US equities suffered their worst weekly close since March 2023, while yields closed at around their lowest levels this year following a disappointing NFP that revived concerns over an incoming recession with a Fed that’s increasingly seen as being behind the curve.

NFP came in at +142k in new jobs created (vs 160k consensus), along with -89k in prior downward revisions, and an unemployment rate steadying at around 4.22%. The soft headline now puts the 3m average at <100k in job creation, and is the weakest quarterly trend since 2012. All of a sudden, private sector growth is on pace to see the weakest growth it has been in over a decade, with an economic recession appearing more imminent than it has been in quite sometime.

Asset prices reacted as one would expect. Treasuries saw a bull-steepening move with saw 2yr yields fall by -12bp at one point in the session, and the 2/10s curve steeper by 6bp on the day to finally disinvert to positive territory. However, a surprisingly ‘balanced’ Governor Waller chose not to endorse either a 25bp or 50bp cut in Sep, causing fixed income to give back some of its early gains.

*WALLER: IF APPROPRIATE, WILL ADVOCATE FOR ‘FRONT-LOADING’ CUTS

*FED’S WALLER: CURRENT BATCH OF DATA ‘REQUIRES ACTION’

*WALLER: IMPORTANT TO START RATE CUTS AT NEXT FED MEETING

Experienced macro observers will note that the last thing should do would be to incite panic and to over-react even in the face of weakening data. Any liquidity benefits of rate cuts would be quickly nullified by fears over a hard recession, should officials over-extend their hand in the current phase. As such, following Waller’s measured response post NFP, Treasury Secretary Yellen threw her own weight into the issue, by explicitly stating that the US economy remains ‘solid’ and on the path to ‘soft landing’.

“We’re seeing less frenzy in terms of hiring and job openings, but we’re not seeing meaningful layoffs,” Yellen said at the Texas Tribune Festival in Austin. “I’m attentive to downside risk now on the employment side, but what I think we’re seeing, and hope we will continue to see, is a good, solid economy.” — Yellen

Bond investors are a forward looking bunch; interest rate futures quickly revised Sep FOMC pricing lower toward 25bp in reaction to Waller’s & Yellen’s comments, but have priced in ~80% of 50bp cuts in both November and December meetings as the US economy is slowing more aggressively.
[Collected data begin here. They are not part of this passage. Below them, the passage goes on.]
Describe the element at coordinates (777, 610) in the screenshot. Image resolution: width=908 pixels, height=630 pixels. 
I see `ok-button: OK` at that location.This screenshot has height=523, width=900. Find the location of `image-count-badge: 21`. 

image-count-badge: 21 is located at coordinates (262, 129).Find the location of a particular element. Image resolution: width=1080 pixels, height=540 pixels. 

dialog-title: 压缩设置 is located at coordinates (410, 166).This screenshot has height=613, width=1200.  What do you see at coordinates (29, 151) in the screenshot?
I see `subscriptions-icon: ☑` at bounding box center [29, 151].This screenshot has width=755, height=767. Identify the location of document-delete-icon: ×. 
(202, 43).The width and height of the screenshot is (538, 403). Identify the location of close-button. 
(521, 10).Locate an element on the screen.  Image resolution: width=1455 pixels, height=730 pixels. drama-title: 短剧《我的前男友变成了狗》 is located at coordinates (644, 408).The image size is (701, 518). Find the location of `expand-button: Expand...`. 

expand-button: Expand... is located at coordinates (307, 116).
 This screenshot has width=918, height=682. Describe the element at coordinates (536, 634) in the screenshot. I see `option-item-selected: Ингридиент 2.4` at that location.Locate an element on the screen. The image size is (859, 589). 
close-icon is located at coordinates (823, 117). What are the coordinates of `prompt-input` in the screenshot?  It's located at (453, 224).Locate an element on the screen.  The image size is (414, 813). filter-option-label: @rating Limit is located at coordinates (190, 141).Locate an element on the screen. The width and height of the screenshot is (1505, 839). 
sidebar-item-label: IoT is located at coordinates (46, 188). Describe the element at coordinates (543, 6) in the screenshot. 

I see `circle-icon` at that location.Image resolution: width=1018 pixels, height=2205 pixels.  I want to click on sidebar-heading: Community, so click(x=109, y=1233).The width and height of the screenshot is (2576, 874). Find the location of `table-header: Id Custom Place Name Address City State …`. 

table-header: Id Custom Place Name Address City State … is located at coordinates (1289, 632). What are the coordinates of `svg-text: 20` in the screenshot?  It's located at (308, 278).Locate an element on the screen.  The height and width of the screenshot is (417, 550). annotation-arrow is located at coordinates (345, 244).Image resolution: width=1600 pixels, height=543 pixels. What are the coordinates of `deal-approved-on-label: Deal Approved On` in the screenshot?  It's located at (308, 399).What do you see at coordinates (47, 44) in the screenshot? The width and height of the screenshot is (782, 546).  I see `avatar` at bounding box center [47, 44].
As expected, all of this was bad news for stocks and risk assets. A 3% drop in the Nasdaq and 2% drop in SPX saw the latter product its worst weekly losses since 2023, while the VIX has rebounded towards 25 as macro assets fell across the board.

The current downdraft in stocks is coming at a time when both US retail and professional money managers have exceptionally long exposures to US equities. WSJ reports that US households have now allocated >40% of their wealth to financial assets, a record high, while long-only asset managers have remained steadfastly long SPX even after the recent August drawdowns.

Mixing an economic slowdown, record long positioning, and statistically poor stock market seasonality in September? Count us in for the bear-camp in the near foreseeable future.

Similar to our view on equities, our supporters might remember our comment from late last week that crypto would need a near-perfect mix of NFP outcomes to see higher prices. Instead, we received one of the worst-case outcomes as the repricing of risk sentiment dragged BTC down to ~54k and ETH to 2.2k, losing another ~6% on the week and continuing its recent underperformance.

ETF flows remain disappointing, with BTC seeing outflows of $170 million on Friday, keeping the losing streak at 8 consecutive days. ETH lost another $6 million on the day and cumulative flows have been declining precipitously since its July launch, with no apparent light at the end of the tunnel, yet.

Furthermore, rising implied and realized volatilies have weakened the risk-return profile of crypto at the current juncture, and its lack of risk-diversification properties (ie. SPX correlated) have weakened the near-term inflow narrative.

On-chain analysis from Glassnode paints a similar picture, showing increasing downside pressures and rising unrealized losses. It is perhaps no surprise that hedge funds are seen to be building on their short-positions against asset manager longs across listed BTC and ETH instruments, and we expect crypto sentiment to remain challenged and liquidation pressures to rise significantly as we approach $50K on BTC.

Looking ahead, the coming week might see more risk reduction with a lack of positive catalysts on the horizon. The focus will be on the US Presidential Debate on Tuesday, along with a busy week of inflation data (incl. US & China) and central bank speeches across the globe (ECB decision, RBA and BoJ speeches). We are cautious on risk exposures here and see tougher times ahead, with equities likely to remain on the backfoot this week and into the FOMC.